Re: Change transport-type on volume from tcp to rdma, tcp

Mohammed Rafi K C <rkavunga@xxxxxxxxxx> · Wed, 22 Jul 2015 11:03:01 +0530



    On 07/22/2015 04:51 AM, Geoffrey
      Letessier wrote:

    
      Hi Niels,
      

      Thanks for replying. 
      

      In fact, after having checked the log, I've discovered
        GlusterFS tried to connect a brick with a TCP (or RDMA) port
        allocated to another volume… (bug?)
      For example, here is a extract of my workdir.log file :
      
        [2015-07-21 21:34:01.820188]
          E [socket.c:2332:socket_connect_finish]
          0-vol_workdir_amd-client-0: connection to 10.0.4.1:49161
          failed (Connexion refusée)
        [2015-07-21 21:34:01.822563]
          E [socket.c:2332:socket_connect_finish]
          0-vol_workdir_amd-client-2: connection to 10.0.4.1:49162
          failed (Connexion refusée)

**PROVIDED MATERIAL:**
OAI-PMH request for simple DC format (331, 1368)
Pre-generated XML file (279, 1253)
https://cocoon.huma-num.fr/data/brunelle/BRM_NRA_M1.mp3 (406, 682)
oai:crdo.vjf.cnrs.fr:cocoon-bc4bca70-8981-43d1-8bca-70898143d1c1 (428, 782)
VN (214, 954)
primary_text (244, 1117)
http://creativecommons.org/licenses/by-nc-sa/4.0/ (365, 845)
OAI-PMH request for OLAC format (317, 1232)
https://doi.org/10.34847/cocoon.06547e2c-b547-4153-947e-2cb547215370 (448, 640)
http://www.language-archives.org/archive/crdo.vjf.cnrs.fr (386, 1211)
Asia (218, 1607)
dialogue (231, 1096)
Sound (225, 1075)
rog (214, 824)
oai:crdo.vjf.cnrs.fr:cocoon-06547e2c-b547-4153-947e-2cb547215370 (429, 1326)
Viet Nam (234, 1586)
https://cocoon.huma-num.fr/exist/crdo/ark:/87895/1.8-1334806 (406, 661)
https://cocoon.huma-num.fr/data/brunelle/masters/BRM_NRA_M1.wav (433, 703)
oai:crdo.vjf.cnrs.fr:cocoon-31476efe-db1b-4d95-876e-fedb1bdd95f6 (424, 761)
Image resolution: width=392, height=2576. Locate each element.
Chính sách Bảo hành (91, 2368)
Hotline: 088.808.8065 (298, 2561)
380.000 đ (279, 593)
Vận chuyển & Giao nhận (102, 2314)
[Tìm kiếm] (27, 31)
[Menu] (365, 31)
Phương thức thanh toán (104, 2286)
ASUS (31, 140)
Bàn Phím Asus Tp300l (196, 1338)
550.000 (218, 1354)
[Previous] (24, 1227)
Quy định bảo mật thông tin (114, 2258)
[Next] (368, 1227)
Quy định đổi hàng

**GOAL:** Please copy out the stretch from "In fact, after" through "another volume… (bug?)" in the mailing-list reply about changing a volume's transport type, substituting "node" for "brick".

**COMPLETE RESPONSE:**
In fact, after having checked the log, I've discovered
        GlusterFS tried to connect a node with a TCP (or RDMA) port
        allocated to another volume… (bug?)